Si yo hubiera sido más prudente, podría haberla escuchado y conformarme con lo que ya sabía, pero ninguna de las cosas fue lo que no podía ser.

La noche en que salí de casa, perseguida por la obsesión e invitada por la locura, esperaba encontrarme con la noche como con una aliada, igual que los grandes espías e, incluso, como la chica del programa que veía la pequeña rata molesta llamada Vicky, pero la noche no sabe de amistades.

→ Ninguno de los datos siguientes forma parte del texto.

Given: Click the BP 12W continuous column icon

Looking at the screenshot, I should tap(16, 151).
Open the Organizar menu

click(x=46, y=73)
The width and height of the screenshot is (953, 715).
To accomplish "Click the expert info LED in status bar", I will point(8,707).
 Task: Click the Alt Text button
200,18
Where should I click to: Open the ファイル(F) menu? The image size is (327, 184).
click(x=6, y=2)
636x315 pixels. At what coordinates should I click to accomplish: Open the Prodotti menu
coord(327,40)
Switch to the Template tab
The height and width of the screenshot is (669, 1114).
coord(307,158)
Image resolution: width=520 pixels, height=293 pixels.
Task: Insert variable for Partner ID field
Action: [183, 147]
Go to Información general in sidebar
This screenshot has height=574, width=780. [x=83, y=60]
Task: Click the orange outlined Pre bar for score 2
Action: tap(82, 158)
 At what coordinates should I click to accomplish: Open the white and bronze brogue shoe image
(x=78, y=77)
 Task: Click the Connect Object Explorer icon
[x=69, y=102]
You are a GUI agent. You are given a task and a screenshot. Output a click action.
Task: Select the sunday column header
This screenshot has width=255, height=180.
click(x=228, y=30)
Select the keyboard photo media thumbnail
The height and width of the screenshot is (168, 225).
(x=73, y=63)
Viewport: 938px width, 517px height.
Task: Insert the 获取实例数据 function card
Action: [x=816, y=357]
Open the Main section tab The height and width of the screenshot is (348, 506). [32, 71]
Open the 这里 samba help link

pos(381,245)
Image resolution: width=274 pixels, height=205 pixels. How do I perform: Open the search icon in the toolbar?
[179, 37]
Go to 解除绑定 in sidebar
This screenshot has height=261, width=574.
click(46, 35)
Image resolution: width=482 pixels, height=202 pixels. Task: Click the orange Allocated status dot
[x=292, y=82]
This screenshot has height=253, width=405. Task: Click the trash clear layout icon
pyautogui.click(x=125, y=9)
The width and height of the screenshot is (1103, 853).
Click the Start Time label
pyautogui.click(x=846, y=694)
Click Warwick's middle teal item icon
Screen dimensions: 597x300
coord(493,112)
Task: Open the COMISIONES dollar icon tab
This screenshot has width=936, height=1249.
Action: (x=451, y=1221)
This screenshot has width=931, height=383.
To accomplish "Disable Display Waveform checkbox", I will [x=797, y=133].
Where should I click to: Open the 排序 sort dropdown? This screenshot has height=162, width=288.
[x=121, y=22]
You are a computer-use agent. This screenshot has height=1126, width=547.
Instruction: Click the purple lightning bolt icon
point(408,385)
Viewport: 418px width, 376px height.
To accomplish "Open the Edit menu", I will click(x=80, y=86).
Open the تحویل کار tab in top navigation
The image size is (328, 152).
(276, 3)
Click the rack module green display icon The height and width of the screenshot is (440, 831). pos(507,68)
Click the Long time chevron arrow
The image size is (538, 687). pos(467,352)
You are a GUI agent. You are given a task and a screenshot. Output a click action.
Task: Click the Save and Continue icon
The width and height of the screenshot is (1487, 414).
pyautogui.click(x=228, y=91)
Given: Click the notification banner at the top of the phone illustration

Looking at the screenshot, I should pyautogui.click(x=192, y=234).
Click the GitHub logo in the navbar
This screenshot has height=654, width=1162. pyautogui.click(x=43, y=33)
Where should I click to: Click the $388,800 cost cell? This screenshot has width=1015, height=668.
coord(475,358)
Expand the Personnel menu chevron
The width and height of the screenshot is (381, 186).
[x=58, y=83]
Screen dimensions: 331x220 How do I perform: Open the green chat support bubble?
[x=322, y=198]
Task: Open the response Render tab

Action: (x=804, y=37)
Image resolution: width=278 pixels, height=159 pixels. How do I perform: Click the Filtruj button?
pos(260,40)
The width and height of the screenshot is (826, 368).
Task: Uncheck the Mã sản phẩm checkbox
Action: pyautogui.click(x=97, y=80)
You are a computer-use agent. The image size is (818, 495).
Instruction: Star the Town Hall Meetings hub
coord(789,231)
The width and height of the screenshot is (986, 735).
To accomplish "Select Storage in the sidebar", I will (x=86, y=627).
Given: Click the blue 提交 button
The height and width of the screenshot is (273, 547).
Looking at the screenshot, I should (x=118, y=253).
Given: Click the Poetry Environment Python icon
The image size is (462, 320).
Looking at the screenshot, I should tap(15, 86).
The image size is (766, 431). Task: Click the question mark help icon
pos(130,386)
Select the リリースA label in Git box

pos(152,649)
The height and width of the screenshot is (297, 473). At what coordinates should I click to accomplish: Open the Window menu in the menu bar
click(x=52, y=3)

Ella es fría y no le gusta que nadie la interrumpa, así que sólo se queda ahí y te espera imperturbable, observándote con una mirada sin vida.

Sus ojos pequeños se clavaron en mí y yo podía sentirlos observándome apenas crucé la puerta, diciendo sin palabras que no era bienvenida, que regresara, pero mi atención la habían secuestrado los chillidos de la rata que se había quedado enmarañada en mis cabellos desde aquella única vez en el jardín de Hugo y que seguía llamando mi nombre.

Desde luego no había rata, todas las evidencias lo decían, pero aun así podía sentirla caminar en mi cabello, insistiendo en confabular con mi gato interno para convencerme de seguir adelante con aquella última misión de espionaje.

Así fue que llegué a la casa verde que se encuentra en la esquina de Olmo y Montecillo, temblando de frío y con un hambre terrible de sus secretos. Era la casa de Hugo, el niño loco que amaba sentarse junto a la ventana y hablar con alguien que yo no era capaz de ver. Era la casa donde —se decía— un pequeño había hecho algo terrible hace años, causando que lo encerraran para siempre en aquella habitación llena de ratas.

Descubrir lo que había pasado, en un principio había sido un juego para Barbs y para mí, pero ya no más.

Si ella hubiera sido más inteligente, habría estado ahí para detenerme. Si yo hubiera sido más prudente, no habría vuelto a entrar al jardín. Si Hugo no estuviera loco, no habría estado sonriéndome desde la puerta abierta de la casa con la ropa manchada de sangre, pero ninguna de las cosas fue lo que no podía ser.